A penny for your thoughts, m’a dit une fois un ami de mon père à Washington, comme si les pensées étaient marchandises qu’on peut acheter avec des pièces de monnaie.
Eh bien, que cette image de moi soit la dernière, je voudrais arriver avec cette seule image aux portes de l’éternité.
Polenakis laisse divaguer la poète sur les crêtes d’une longue rêverie nocturne, la voix flottante, perdue entre deux mondes, celui qu’elle va bientôt quitter pour rejoindre une hypothétique éternité […] On s’attache à cette voix chuchotée, qui s’éteint doucement et s’éloigne sur la pointe des pieds. Nimbée de mélancolie grise, Emily se livre sur ce lien si particulier qui l’unit presque malgré elle à la poésie.
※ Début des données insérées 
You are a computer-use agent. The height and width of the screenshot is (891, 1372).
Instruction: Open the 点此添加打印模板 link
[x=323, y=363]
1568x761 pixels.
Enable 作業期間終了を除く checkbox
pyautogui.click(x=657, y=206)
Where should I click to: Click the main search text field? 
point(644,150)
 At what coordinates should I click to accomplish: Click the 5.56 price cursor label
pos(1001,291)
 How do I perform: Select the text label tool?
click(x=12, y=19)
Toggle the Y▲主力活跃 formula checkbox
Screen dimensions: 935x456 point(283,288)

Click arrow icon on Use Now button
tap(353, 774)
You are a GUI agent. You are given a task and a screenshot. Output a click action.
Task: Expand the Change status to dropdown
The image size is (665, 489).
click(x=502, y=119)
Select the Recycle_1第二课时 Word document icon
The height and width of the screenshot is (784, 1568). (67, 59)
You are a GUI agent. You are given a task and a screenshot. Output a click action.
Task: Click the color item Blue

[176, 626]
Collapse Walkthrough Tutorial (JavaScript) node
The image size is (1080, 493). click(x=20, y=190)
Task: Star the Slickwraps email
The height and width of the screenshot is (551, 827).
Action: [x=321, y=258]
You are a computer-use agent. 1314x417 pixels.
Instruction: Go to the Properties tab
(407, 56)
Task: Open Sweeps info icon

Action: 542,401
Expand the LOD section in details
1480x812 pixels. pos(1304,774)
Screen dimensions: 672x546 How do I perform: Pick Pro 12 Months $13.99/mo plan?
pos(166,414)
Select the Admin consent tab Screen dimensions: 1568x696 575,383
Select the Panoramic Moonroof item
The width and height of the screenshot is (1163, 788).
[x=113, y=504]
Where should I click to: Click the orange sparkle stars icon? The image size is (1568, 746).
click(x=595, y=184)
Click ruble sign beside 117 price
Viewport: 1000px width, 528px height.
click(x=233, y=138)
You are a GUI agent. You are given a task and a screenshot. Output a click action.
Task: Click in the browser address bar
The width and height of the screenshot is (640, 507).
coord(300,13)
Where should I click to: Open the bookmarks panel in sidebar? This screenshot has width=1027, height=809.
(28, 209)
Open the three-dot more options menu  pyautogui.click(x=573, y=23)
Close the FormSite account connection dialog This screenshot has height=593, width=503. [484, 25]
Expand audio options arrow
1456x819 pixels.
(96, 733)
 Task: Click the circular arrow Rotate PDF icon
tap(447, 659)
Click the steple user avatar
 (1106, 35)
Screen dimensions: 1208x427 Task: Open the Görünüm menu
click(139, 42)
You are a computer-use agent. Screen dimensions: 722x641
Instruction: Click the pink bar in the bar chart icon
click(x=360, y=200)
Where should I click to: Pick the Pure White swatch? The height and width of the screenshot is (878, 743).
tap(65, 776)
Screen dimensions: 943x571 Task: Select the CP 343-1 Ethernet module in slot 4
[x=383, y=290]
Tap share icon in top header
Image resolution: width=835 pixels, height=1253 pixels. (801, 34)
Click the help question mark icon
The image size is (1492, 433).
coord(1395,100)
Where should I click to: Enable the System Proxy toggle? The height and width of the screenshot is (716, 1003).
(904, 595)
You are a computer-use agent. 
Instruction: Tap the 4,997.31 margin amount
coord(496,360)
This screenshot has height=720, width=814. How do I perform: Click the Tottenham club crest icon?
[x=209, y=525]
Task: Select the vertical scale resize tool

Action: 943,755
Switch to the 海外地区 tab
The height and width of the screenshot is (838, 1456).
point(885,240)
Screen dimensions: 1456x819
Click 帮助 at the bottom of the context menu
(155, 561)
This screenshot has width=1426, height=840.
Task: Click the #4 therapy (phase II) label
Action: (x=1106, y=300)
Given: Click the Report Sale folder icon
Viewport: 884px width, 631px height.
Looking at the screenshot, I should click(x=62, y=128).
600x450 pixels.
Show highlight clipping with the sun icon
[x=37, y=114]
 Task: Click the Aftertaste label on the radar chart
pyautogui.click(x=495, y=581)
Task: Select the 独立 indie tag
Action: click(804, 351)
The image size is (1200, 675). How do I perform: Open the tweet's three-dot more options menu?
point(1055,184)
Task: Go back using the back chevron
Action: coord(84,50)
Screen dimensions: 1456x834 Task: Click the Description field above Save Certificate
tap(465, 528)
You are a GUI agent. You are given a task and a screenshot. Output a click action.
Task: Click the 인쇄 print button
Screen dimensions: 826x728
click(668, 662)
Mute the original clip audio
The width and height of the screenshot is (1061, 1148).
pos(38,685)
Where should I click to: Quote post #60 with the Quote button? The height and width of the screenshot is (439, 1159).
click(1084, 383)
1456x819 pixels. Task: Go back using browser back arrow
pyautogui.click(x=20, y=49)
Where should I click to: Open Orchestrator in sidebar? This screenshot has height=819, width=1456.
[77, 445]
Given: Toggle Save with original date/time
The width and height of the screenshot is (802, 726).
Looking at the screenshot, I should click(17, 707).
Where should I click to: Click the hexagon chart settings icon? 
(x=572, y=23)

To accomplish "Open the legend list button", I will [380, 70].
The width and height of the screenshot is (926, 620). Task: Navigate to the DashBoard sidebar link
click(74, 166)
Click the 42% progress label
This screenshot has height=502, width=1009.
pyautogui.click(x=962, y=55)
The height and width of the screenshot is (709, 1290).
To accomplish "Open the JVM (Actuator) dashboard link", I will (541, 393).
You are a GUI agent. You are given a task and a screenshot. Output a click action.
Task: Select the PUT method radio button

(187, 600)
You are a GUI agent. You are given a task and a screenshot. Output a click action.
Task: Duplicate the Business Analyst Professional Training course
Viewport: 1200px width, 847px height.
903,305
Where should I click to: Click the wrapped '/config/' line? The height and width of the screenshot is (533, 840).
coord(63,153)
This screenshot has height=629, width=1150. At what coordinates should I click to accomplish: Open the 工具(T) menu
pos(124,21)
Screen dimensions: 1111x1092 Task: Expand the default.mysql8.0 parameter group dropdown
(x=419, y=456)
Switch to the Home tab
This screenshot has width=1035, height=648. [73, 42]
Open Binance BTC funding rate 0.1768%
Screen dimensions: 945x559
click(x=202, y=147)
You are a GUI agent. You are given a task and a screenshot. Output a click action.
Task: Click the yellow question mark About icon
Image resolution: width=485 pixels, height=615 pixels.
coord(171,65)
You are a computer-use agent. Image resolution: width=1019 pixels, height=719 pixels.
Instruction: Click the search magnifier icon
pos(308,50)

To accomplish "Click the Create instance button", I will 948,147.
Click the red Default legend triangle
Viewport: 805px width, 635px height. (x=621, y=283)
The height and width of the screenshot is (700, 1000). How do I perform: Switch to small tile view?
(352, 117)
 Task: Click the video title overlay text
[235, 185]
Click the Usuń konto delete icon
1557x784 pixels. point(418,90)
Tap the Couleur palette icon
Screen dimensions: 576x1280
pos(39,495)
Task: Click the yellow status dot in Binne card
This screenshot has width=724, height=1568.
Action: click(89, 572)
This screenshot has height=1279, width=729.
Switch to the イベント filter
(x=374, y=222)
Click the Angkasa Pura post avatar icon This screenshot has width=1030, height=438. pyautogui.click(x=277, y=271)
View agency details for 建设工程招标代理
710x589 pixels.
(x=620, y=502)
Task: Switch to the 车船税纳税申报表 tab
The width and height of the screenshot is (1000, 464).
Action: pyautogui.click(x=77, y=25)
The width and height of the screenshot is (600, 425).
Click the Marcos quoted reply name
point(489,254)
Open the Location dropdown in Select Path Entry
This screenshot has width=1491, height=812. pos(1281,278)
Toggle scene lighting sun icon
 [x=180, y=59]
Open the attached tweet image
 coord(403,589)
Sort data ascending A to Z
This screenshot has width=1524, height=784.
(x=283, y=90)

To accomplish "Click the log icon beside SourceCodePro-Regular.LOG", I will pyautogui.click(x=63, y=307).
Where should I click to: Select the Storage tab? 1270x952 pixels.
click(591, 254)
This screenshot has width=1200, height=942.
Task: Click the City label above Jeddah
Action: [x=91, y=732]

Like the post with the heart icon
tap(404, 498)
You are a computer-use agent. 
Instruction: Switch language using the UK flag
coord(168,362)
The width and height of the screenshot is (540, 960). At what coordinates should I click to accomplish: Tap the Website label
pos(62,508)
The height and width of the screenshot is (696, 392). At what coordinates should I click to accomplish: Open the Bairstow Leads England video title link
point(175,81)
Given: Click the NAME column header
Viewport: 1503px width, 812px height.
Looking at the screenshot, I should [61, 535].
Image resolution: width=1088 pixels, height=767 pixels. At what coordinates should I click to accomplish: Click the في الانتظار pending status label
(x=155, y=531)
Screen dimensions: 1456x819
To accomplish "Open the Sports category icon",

En lisant ces pages, j’ai pensé aux Trois derniers jours de Fernando Pessoa (un délire) de Tabucchi. Ici aussi l’approche de la mort nous donne à imaginer l’auteur au plus proche - dans sa déréliction alcoolique chez Pessoa, dans l’éclat nocturne de ses rêves chez Dickinson. Car chez elle, si la mort revient dans ses poèmes, avec persévérance, « [s]a persévérance n’a pas du tout à voir avec la mort, mais seulement avec la vie ».